Não é eficaz (ou é pouco útil) para várias substâncias, incluindo:

  • ácidos e bases/corrosivos,

  • álcool e alguns solventes,

  • metais (ex.: ferro, lítio) e alguns eletrólitos/minerais.  

Por isso, em Portugal, a recomendação prática é: não decidir sozinho — contacte o CIAV e siga orientação.  

2) “Intoxicação alimentar” e “infeções intestinais”

Aqui convém separar conceitos:

  • Intoxicação/overdose por químicos ou medicamentos: pode justificar avaliação urgente e, nalguns casos, carvão ativado (muitas vezes em contexto hospitalar).  

  • Gastroenterite/“comida estragada” (food poisoning): muitas situações são autolimitadas e tratadas com hidratação e vigilância; carvão ativado não é a solução padrão e pode atrapalhar (por exemplo, causar vómitos/obstipação e mascarar sintomas). 

3) Picadas, mordeduras, feridas: “puxar veneno” (uso popular)

A ideia de “puxar veneno” com carvão ativado é comum em manuais de sobrevivência, mas não deve substituir medidas de primeiros socorros validadas. O risco aqui é atrasar cuidados essenciais.

  • Em picadas/mordeduras: prioridade é limpeza, controlo de hemorragia, vigilância de sinais de alarme e contacto com serviços adequados (CIAV/112 conforme gravidade).

  • Em feridas: há pensos médicos com carvão ativado usados para gerir odor/exsudado em certas feridas crónicas, mas isso é diferente de “desintoxicar veneno” no sentido popular.

Se for usado topicamente numa situação remota, pense nele apenas como um adjuvante (pó suja, pode dificultar observação da ferida e não esteriliza). Se houver risco de infeção, reação alérgica, necrose, dor intensa, febre, ou mordedura relevante, a conduta correta é avaliação médica.


Como ter carvão ativado no kit (prático e seguro)

Formato: cápsulas (limpas, doseáveis) ou pó (mais versátil, mas mais sujo).
Armazenamento:

  • manter seco, em frasco bem fechado;

  • proteger de humidade (pode incluir um saquinho dessecante, se tiver);

  • manter fora do alcance de crianças.

Atenção ao “carvão de churrasco”: pode conter aglutinantes/aditivos e não é esterilizado. Em ingestão, não é um substituto seguro do carvão ativado de grau medicinal.


Efeitos adversos e interações

relevantes

  • Pode causar náuseas, vómitos, obstipação e fezes negras (esperado).

  • Risco importante: aspiração para o pulmão se a pessoa estiver sonolenta, confusa, a vomitar ou sem reflexos adequados.  

  • Interações com medicamentos: o carvão ativado pode reduzir a absorção de muitos fármacos (contraceptivos orais, antiepiléticos, antidepressivos, etc.).
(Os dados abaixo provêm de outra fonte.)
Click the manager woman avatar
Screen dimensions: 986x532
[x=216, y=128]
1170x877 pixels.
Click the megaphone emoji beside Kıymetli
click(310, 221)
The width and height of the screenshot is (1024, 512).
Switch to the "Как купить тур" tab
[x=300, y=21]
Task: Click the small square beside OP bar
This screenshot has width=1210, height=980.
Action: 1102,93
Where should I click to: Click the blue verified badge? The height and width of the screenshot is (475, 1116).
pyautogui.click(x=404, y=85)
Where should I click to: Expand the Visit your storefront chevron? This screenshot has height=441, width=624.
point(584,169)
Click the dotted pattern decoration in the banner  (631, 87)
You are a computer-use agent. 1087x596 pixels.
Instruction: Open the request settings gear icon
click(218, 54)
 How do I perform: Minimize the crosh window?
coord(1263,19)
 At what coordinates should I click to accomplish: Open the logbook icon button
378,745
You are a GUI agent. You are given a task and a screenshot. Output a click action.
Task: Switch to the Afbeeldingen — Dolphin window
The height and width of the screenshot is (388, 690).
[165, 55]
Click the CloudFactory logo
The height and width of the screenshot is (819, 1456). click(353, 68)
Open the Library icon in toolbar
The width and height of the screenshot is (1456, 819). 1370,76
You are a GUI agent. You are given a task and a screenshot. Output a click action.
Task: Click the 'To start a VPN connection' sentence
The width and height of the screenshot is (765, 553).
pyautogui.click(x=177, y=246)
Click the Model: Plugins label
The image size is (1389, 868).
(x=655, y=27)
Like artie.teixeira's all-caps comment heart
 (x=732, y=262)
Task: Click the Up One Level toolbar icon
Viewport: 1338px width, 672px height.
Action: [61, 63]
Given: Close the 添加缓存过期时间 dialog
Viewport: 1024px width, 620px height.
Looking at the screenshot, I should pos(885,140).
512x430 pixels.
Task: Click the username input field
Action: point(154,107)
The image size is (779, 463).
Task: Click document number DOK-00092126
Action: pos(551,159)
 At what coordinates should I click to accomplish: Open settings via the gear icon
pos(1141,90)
Como regra prudente, se for usado por motivo não urgente, deve ser separado várias horas de outros medicamentos; em suspeita de intoxicação, a decisão deve ser guiada pelo CIAV/urgência.  


Portugal: o que fazer em caso de suspeita de intoxicação

  • CIAV (Centro de Informação Antivenenos, INEM): 800 250 250 (24/7, chamada gratuita)  

  • Emergência: 112 (se houver sintomas graves: dificuldade respiratória, convulsões, desmaio, confusão marcada, dor intensa, sinais de choque, queimadura química, etc.).  

Informação que deve ter pronta para o CIAV/112

  1. Idade e peso aproximado

  2. O que foi ingerido/exposto (substância, marca, concentração)

  3. Quantidade e hora da exposição

  4. Sintomas atuais

  5. Doenças/medicação habitual

O SNS24 também recomenda o contacto com o CIAV para orientação em intoxicações.  


Mensagem final (importante)

O carvão ativado é uma ferramenta útil, mas não é um “detox universal”. Em intoxicações, pode ser apropriado em alguns cenários e inútil ou perigoso noutros — por isso, em Portugal, a abordagem correta é CIAV primeiro e seguir instruções.